Introduction

Although the energy level of RF radiation is not high enough to break covalent bonds, it can induce molecular responses, leading to cell proliferation or cell death, as reported in previous studies using in vitro or in vivo experiments (Moulder et al., 1999). The possible mechanism for the biological effect of RF radiation might be due to the alteration of the intracellular signaling pathways through changes in ionic distribution or membrane fluidity (Hossmann and Hermann, 2003). Moreover, we cannot rule out the possibility of interactions between genes and RF radiation to lower the threshold of physiological changes, including diseases. For example, there have been many reports on the strong correlations between brain tumors and RF radiation in epidemiological studies (Ahlbom et al., 2004).

The brain is especially the most important target tissue to study the biological effect of RF radiation in mobile phone users (Moulder et al., 2005). Hardell et al. (1999) reported an increase in tumors ipsilateral to the side of the head on which the subjects recalled phone use, but this was not substantiated by other studies (Muscat et al., 2000; Inskip et al., 2001). In animal experiments, exposure to RF did not affect the incidence, malignancy, volume, multiplicity, latency, or fatality associated with any kind of neurogenic tumor, either (Zook and Simmens, 2006).

Alteration of cognitive and physiological function of brain upon exposure to mobile phone-frequency RF radiation has been reported by several electrophysiological studies (Hamblin et al., 2004; Hinrichs and Heinze, 2004; Curcio et al., 2005; Huber et al., 2005). In these studies, RF exposures can induce measurable changes in human brain electrical activity, particularly in the alpha frequency band (8-13 Hz) over posterior regions of the scalp. In addition, rats exposed to RF showed neuronal damage in the cortex, hippocampus, and basal ganglia (Salford et al., 2003), while it was not reproduced by others (Joubert et al., 2007). However, there are a number of points to consider regarding whether RF radiation can affect the human brain and its subsequent output in the form of cognition and behavior.

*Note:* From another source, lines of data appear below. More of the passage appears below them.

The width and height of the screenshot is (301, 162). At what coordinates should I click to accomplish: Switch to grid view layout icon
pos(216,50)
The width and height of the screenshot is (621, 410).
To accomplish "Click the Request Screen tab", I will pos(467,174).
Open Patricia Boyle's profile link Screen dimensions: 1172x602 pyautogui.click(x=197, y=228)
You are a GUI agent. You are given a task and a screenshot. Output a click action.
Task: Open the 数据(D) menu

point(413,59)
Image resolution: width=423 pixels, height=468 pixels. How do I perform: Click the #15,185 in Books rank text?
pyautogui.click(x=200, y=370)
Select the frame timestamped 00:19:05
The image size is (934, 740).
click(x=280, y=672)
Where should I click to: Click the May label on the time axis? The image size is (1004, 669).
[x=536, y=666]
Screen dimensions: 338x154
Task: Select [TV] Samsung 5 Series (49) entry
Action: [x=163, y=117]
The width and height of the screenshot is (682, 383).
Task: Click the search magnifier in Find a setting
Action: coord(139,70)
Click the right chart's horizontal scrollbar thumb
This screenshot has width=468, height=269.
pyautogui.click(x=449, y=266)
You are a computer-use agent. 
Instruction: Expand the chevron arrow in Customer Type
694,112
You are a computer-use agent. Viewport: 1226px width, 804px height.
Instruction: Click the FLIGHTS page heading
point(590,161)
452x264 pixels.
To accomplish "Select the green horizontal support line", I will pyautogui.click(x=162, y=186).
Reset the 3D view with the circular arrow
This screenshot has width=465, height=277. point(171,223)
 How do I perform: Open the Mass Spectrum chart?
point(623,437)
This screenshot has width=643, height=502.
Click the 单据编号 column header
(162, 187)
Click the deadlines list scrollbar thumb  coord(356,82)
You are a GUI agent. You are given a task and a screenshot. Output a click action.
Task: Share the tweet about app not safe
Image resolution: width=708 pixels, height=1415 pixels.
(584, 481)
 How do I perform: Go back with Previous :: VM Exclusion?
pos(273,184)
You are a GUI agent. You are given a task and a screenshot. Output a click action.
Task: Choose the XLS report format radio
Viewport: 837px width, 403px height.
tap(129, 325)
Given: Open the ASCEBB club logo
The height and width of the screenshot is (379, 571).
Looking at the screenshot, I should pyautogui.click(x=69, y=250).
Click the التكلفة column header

We have established a carousel-type RF exposure system to irradiate heads of mice with mobile phone-frequency radiation. In this exposure device, C57BL mice were exposed at 7.8 W/kg for 1 h/day, 5 days/week, for 12 months to mimic the chronic effect of RF exposure. We used 2 frequencies for Korean mobile phone users, 849 MHz and 1763 MHz. After 6 and 12 months of exposure, we examined the cell proliferation, cell death, and distribution of neurons and glial cells by immunohistochemical staining. The study was conducted for 12 months to monitor the changes in body weight, cell proliferation and cell types under our exposure conditions.

Materials and Methods

Animals

Male and female C57BL/6N mice were used for this study. All animals were kept in specific pathogen-free (SPF) mouse chambers. Male mice were housed in isolated cages alone, and female mice were housed, 6 to a plastic normal cage, with hardwood chips (Andersons, Inc., Maumee, OH) for bedding. Animals were fed with pellet diets (Orient Co. Ltd., Seoul, Korea). The SPF mouse chamber was controlled automatically to maintain a temperature of 22 ± 2℃, relative humidity of 40-70%, and a 12-h light/dark cycle. All animal experiments were performed after receiving approval of the Institutional Animal Care and Use Committee (IACUC) in Seoul National University College of Medicine, and National Research Council (NRC) guidelines for the care and use of laboratory animals were observed.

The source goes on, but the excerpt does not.